Fans of The Flower Kings, Flying Colors and the mellower years for Pain of Salvation (Road Salt) will rejoice with this new collaborative progressive rock/jazz –tinged crossover band. I will confess that I am not normally a huge fan of the really mellow brand of prog/jazz rock, but it was impossible for me to ignore the caliber of the musicians involved – the principles being Roine Stolt (Flower Kings), Daniel Gildenlow (Pain of Salvation) and Marco Minnemann (drums). But they are very well supported by Jonas Reingold (bass) and Tom Brislin on keys. And with guests like Yes’s Jon Anderson, Casey McPherson (vocals) and Jordan Rudess it is easy to dive into the “Sea Within” with full enthusiasm.
It’s best to take this release as a collection of 12 songs. 8 of the songs feature Gildenlow on lead vocals while Casey McPherson (Flying Colors) is featured on 3 of the songs – shares with Gildenlow on “Goodbye,” leads on “The Hiding Of Truth” and “Broken Cord” (where he also shares with Jon Anderson). “Sea Without” is the lone instrumental track, although there are plenty of instrumental passages throughout – The Sea Within is not a vocally/lyrically dense entity. But if you only listen to Disc 1, then you are really missing the full experience as some of the best songs, for me, are contained on that second disc, largely due to Gildenlow’s performance on those songs. Overall, even as compelling as were those early Pain Of Salvation albums (and even the 2017 release was a really strong comeback album) Daniel sings with such great diversity and passion on these songs that it is impossible to ignore this album, even though this music is certainly not heavy and fits squarely in the prog rock genre.

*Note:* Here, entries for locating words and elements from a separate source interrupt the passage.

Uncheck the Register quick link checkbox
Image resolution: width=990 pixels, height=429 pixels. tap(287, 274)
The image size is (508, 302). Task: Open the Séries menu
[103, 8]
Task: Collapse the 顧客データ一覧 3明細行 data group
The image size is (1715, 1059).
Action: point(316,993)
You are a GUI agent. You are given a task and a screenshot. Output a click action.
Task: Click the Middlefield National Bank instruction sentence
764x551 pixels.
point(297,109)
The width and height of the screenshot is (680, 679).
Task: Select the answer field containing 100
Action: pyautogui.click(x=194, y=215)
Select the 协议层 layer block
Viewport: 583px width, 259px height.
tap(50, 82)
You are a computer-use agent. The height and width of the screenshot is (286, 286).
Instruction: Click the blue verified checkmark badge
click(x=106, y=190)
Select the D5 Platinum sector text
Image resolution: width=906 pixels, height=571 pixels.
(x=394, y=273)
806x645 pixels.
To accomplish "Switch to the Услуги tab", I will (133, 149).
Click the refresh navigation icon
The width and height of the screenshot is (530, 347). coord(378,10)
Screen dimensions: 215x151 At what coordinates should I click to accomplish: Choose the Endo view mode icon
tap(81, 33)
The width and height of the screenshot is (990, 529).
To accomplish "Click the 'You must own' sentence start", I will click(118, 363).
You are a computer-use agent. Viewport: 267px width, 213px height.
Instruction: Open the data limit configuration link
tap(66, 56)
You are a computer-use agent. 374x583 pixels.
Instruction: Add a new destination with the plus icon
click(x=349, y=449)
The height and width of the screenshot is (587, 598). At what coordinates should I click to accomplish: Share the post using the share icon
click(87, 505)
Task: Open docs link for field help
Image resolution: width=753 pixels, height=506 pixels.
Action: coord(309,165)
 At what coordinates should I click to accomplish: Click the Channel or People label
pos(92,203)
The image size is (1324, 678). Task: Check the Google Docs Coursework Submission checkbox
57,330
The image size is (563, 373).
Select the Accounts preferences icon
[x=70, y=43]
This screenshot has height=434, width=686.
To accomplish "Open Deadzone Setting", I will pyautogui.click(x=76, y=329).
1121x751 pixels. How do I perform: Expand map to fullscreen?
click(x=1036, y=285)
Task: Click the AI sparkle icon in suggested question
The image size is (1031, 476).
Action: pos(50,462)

The mix on this album is quite good – the bass guitar really cuts through heavily – but yet at times, when the band really opens up, that “over compressed shrill” that plagues so many current recordings cuts through. Marco’s drums are surprisingly subdued, and he seems to hold back more here than what we’ve heard on some of his work with Steven Wilson. It’s great, though, to hear his diversity on a track like “An Eye For An Eye For An Eye,” where there is a heavy infusion of jazz.
The diversity here isn’t as overly impressive as I might have expected with this collection of musicians, but it is easy to categorize the music as really good. For me, on the first disc, the best three songs are actually the first 3 songs. “Ashes of Dawn” feels really good with some great keys – it’s a proggy track. “They Know My Name” has a more accessible, poppy vibe but it works really well. “The Void” is fantastic – very unique. But I feel like the McPherson tracks slow things down too much, for too long a period of time, making the last half of Disc 1 just a bit shy of totally engaging. I know many will prefer the 14 minute “Broken Cord” as a prog epic, but it just doesn’t engage me emotionally at the same level as those earlier tracks. As much as I like Casey’s voice, “The Hiding Of Truth” is too much of the same after what the previous few tracks have to offer. “The Roaring Silence” and “Time” (wonderful Mellotron!) are both prog juggernauts – both songs doing a nice job of showcasing not only the instrumental capabilities of these guys, but also the breadth of Gildenlow’s vocal palette. “Where Are You Going?” is a wonderfully trippy song with some cool vocal effects and great keyboards and has an almost Beatles-like quality (Sgt. Pepper). That harpsichord solo over top of Minnemann’s tom accents is outrageous, but it and the guitar solo which follows are brilliant. The lyrics are great too. Disc 2 closes out with the balladic “Denise,” a song which once again features Gildenlow’s toned-down, yet passionate catharsis.
In summary, this is a wonderful debut for these guys. I would have cut “The Hiding Of Truth,” edited down “Broken Cord” and then just put those 11 songs on one 65-70 minute release. But ah, you say, but does it really matter in the digital era? Fortunately, The Sea Within has offered up a very solid debut filled with music lovers of progressive music will find both worthy and enjoyable upon repeated listens.